Hammad Khan

Posted on May 13

Designing Idempotent Bulk Import Pipelines (E.164, VIN, and the Rest)

#systemdesign #validation #node #datapipelines

Designing Idempotent Bulk Import Pipelines (E.164, VIN, and the Rest)

Bulk imports are a special category of pain. You give the user a CSV uploader, they hand you a file, and your job is to take that file from "blob of text" to "thousands of clean rows in your database." Somewhere in the middle, every assumption you have about your data falls apart.

I rebuilt the bulk import system for a dealership SaaS recently. The redesign covered phone number normalization, VIN format validation, file-format consistency, and the structural decision that makes the whole thing reliable: idempotency.

If you've ever shipped a bulk importer, you've probably hit the same problems. Here's the shape of the design that finally worked.

The four problems

Any bulk import system has to solve four problems:

Validation. Every row has to satisfy schema constraints before it goes into the database. Some constraints are obvious (required fields), some are domain-specific (a VIN must be 17 characters in a specific alphabet).
Normalization. "077 12345" and "+447712345" and "01234 567 890" might all need to become +441234567890 before they hit the database. The user doesn't think about this; you have to.
Error reporting. When 200 of 5,000 rows fail validation, the user needs to know which 200 and why. A flat "import failed" tells them nothing.
Idempotency. When the upload crashes halfway through and the user clicks "Retry," the second run must not double-write the first 2,500 rows.

The fourth problem is the one teams skip. It's also the one that breaks production. Let me start there.

Idempotency: the key decision

The pattern that works is stable per-row keys with an upsert at the DB level.
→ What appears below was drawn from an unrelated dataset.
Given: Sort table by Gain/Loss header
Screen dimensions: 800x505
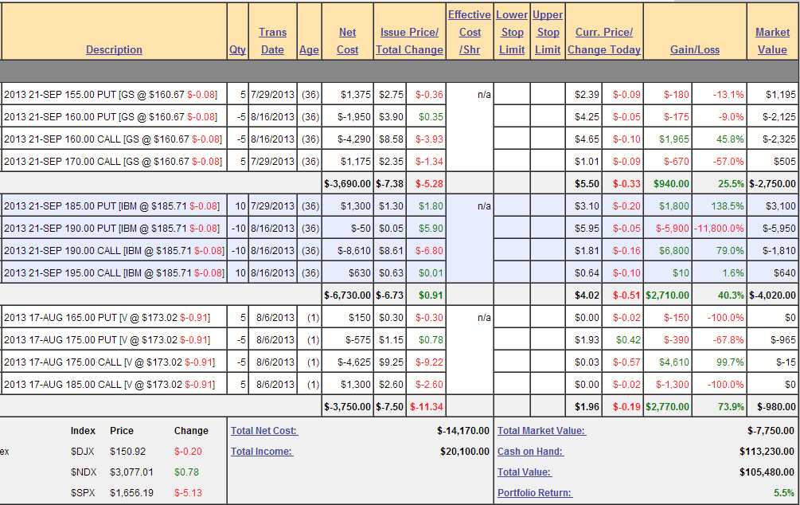Looking at the screenshot, I should [x=694, y=49].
For each row, compute a stable key from the row's natural identity. For dealership customers, that might be (dealer_id, email_lowercase). For vehicles, (dealer_id, vin). Whatever uniquely identifies the row in the customer's mental model.

function customerKey(row: CustomerRow, dealerId: string): string {
  return `${dealerId}:${row.email.trim().toLowerCase()}`
}

Then use that key as the basis for an upsert:

INSERT INTO customers (dealer_id, email, name, phone, ...)
VALUES ($1, $2, $3, $4, ...)
ON CONFLICT (dealer_id, email) DO UPDATE SET
  name = EXCLUDED.name,
  phone = EXCLUDED.phone,
  ...
  updated_at = NOW();

Now if the import crashes after row 2,500 and the user retries, the first 2,500 rows update themselves in-place (no-op if the data didn't change) and the remaining 2,500 get inserted. Same end state as if the import had run cleanly the first time.

This sounds obvious. Most bulk import code I see doesn't do it. Most code uses INSERT INTO ... VALUES (...) and crashes on the unique-constraint violation when the user retries.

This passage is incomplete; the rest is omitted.